++++ MATERIAL SUPPLIED ++++

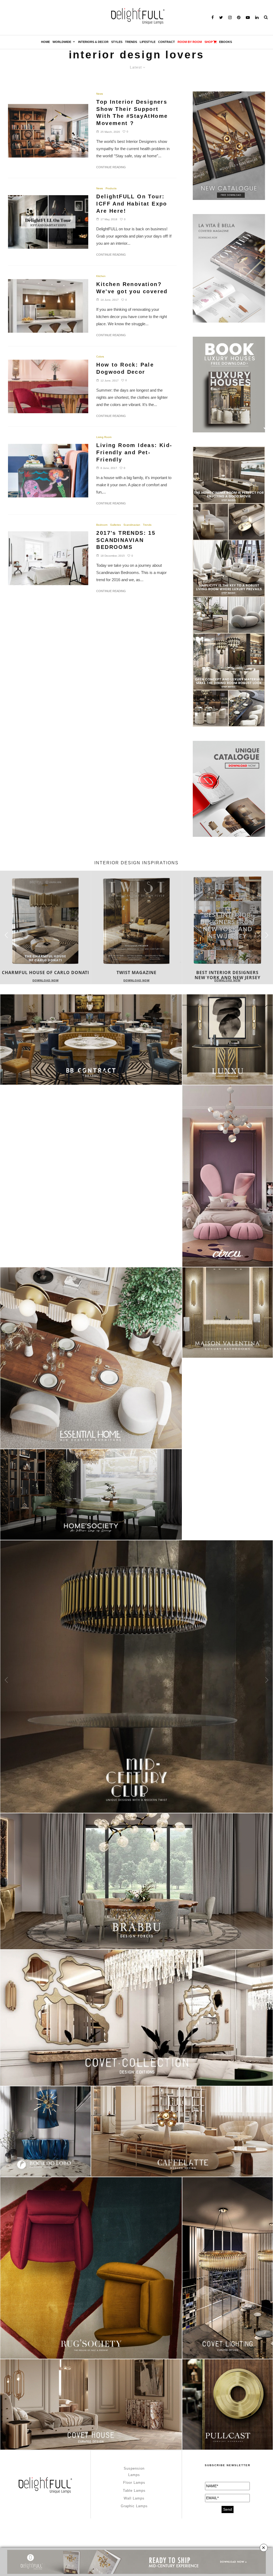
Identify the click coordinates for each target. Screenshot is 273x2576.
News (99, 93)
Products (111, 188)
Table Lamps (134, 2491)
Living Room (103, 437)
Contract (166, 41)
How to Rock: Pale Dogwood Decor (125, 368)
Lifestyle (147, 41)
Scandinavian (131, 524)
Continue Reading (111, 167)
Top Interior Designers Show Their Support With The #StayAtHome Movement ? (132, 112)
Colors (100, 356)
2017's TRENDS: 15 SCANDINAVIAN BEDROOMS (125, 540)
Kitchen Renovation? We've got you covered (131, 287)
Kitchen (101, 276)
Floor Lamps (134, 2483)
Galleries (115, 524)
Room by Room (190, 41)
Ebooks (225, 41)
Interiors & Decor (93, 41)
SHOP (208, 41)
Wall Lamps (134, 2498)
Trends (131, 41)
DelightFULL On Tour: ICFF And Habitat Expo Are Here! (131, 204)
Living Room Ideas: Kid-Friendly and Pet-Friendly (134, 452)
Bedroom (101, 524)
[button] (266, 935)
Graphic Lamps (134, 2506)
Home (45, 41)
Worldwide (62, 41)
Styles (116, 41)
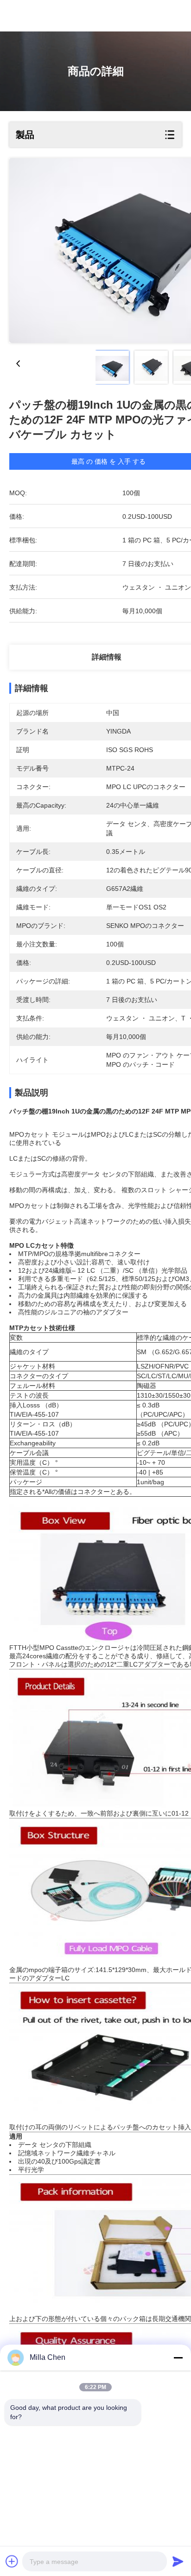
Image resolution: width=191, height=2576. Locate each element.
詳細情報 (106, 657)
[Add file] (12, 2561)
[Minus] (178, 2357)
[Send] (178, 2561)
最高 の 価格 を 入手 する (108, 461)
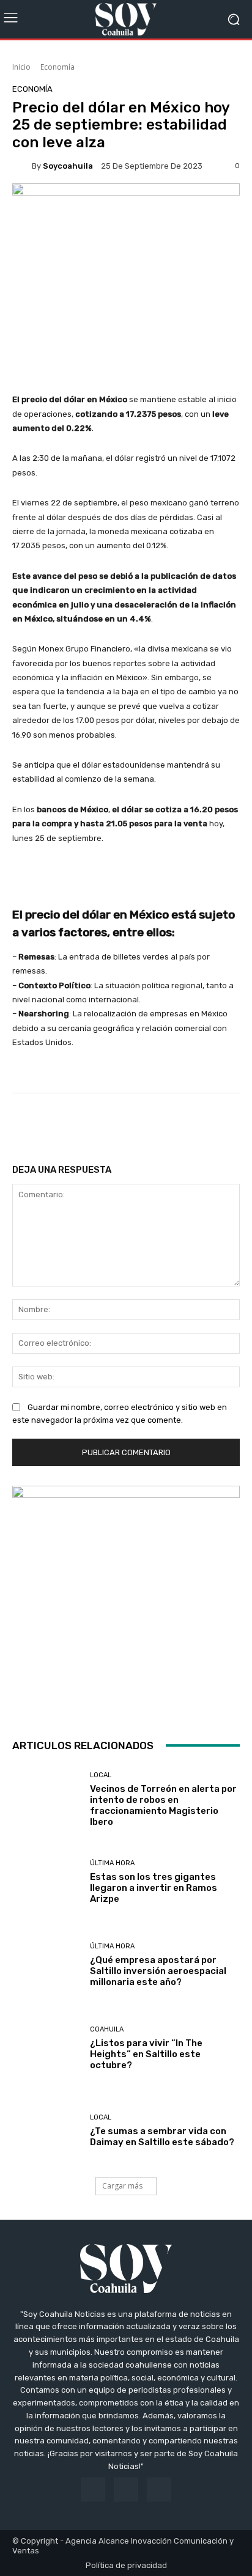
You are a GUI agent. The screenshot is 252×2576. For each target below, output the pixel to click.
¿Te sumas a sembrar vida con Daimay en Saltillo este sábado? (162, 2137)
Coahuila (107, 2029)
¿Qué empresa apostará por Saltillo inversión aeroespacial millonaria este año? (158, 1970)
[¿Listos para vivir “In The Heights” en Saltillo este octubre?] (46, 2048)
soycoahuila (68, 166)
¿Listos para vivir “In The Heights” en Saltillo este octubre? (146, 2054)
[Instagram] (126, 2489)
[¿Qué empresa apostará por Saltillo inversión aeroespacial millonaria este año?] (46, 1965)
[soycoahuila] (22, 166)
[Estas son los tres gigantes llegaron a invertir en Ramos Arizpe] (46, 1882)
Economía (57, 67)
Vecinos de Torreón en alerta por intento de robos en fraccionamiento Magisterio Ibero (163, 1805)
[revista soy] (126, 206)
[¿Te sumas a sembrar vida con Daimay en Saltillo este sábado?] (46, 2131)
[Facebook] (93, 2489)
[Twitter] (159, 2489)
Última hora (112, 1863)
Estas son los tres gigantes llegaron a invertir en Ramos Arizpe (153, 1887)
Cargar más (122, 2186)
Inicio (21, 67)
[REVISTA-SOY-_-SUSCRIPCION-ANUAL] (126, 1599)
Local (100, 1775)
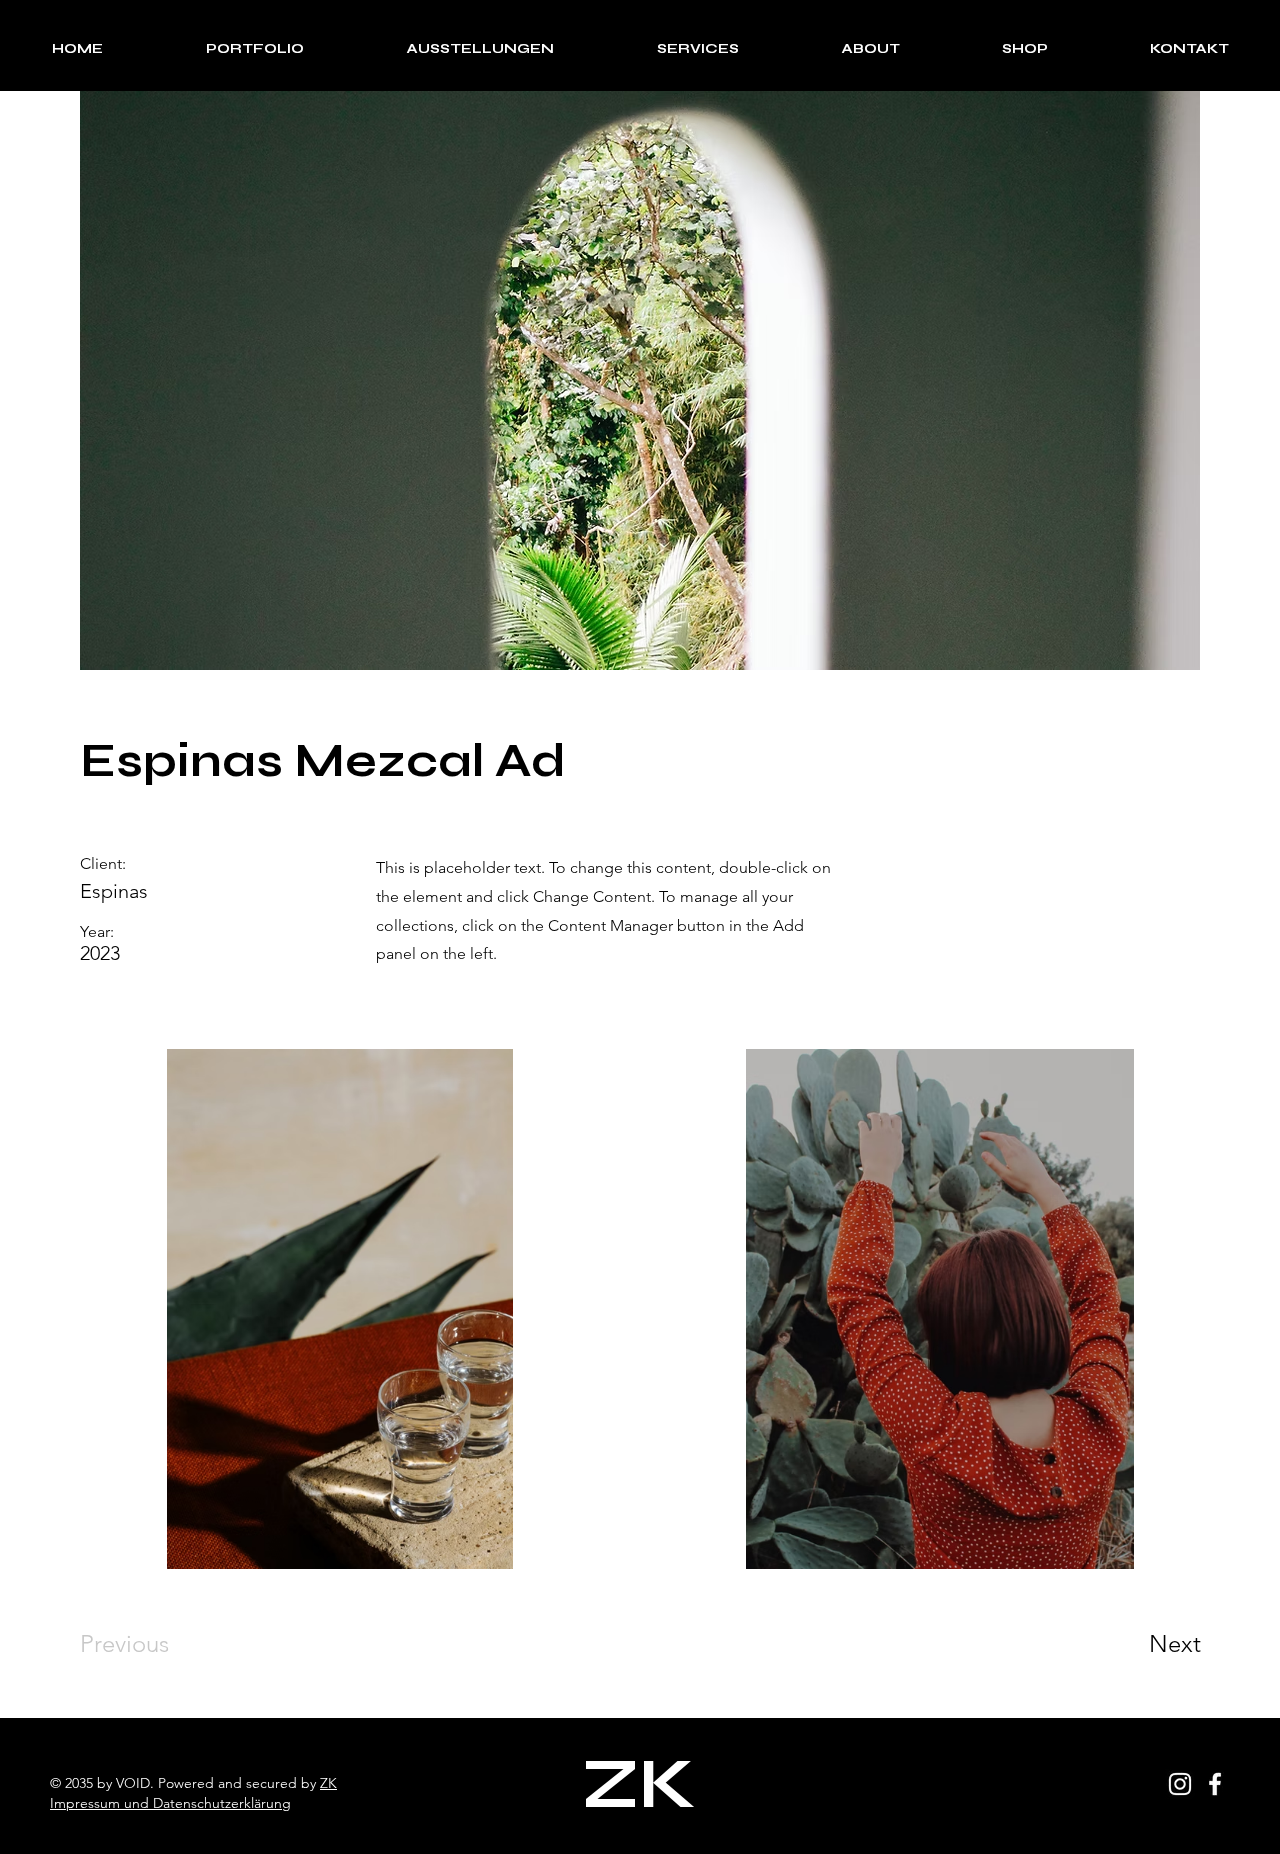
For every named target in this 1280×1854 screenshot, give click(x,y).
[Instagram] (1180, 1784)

++++

◆ **WHAT THIS TASK INVOLVES**:
From the entries above, return each line with the word "aeroespacial" in it.

◆ **SOLUTION FOR THIS TASK**:
¿Qué empresa apostará por Saltillo inversión aeroespacial millonaria este año? (158, 1970)
[¿Qué empresa apostará por Saltillo inversión aeroespacial millonaria este año?] (46, 1965)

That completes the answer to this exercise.